Your objective — According to the insect-decline post, in which country was the study carried out, and how many years did it span?

Excerpt —
=== Begin Enclosure ===
Myth Busting: Bug-B-Gone

The latest and greatest in science hysteria is the new study that came out with a ‘shocking’ insect population decline. Most people are reading only the headlines, and then walking around like Chicken Little screaming their heads off about the sky falling and climate changing and, and, and humans are TEH EVUL. I’m not exaggerating. One many of the articles about the new paper includes the suggestion that we are: “currently on course for ecological Armageddon.” (Dave Goulson, Sussex University).

This person advocates mass murder. *facepalm*

Only not. First of all, this was a study done in Germany. It is not worldwide. It is a 27 year-long study, and their findings indicate that this summer, for some reason they have not yet determined for sure, flying insects (only flying, which is a small fraction of the world insect types) are dying off fast and early, and that it’s part of a general decline they have been mapping for nearly three decades. They are clear that this should not be tied to climate change, as if we posit a warming globe, that should benefit insect life. Cold blooded likes it warm, to simplify.

So this is a very complex question, and one that doesn’t have answers right now. “Hence, to what extent total insect biomass has declined, and the relative contribution of each proposed factor to the decline, remain unresolved yet highly relevant questions for ecosystem ecology and conservation.” It’s a question worth exploring, and I’ll be doing more research in my own area to discover what can be done to further studies of the insect population as an amateur naturalist. I love photographing the little things, so why not use it? But right now, it’s not something we need to be screaming in panic over. We don’t know enough. And we certainly shouldn’t be calling for more, um, ‘climate control’, when it’s clear that’s not the problem.
=== End Enclosure ===
Dataset content —
=== Begin Enclosure ===
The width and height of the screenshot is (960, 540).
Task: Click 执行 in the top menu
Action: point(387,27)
=== End Enclosure ===
=== Begin Enclosure ===
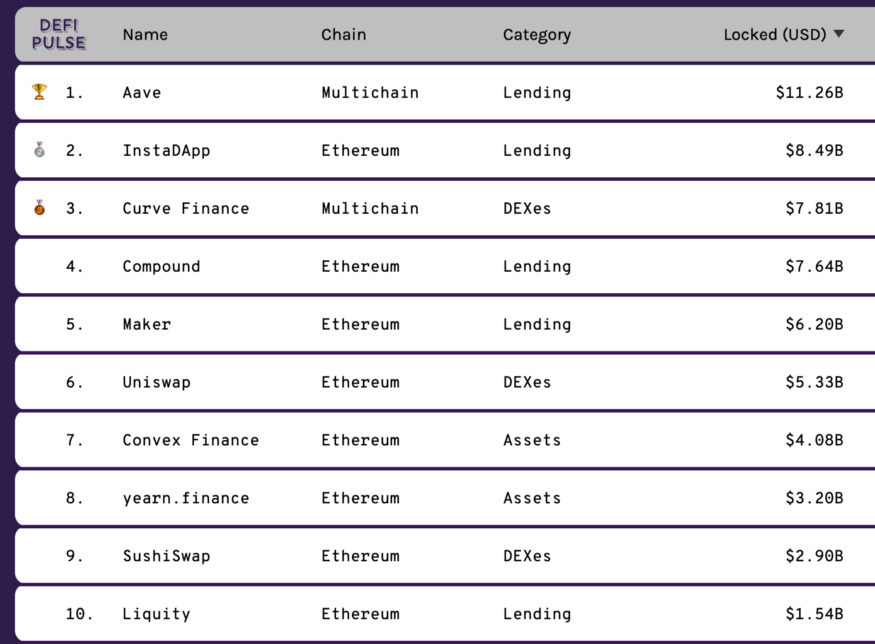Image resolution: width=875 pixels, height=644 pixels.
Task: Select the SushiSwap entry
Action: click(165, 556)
=== End Enclosure ===
Exercise result — Germany; it was a 27-year study.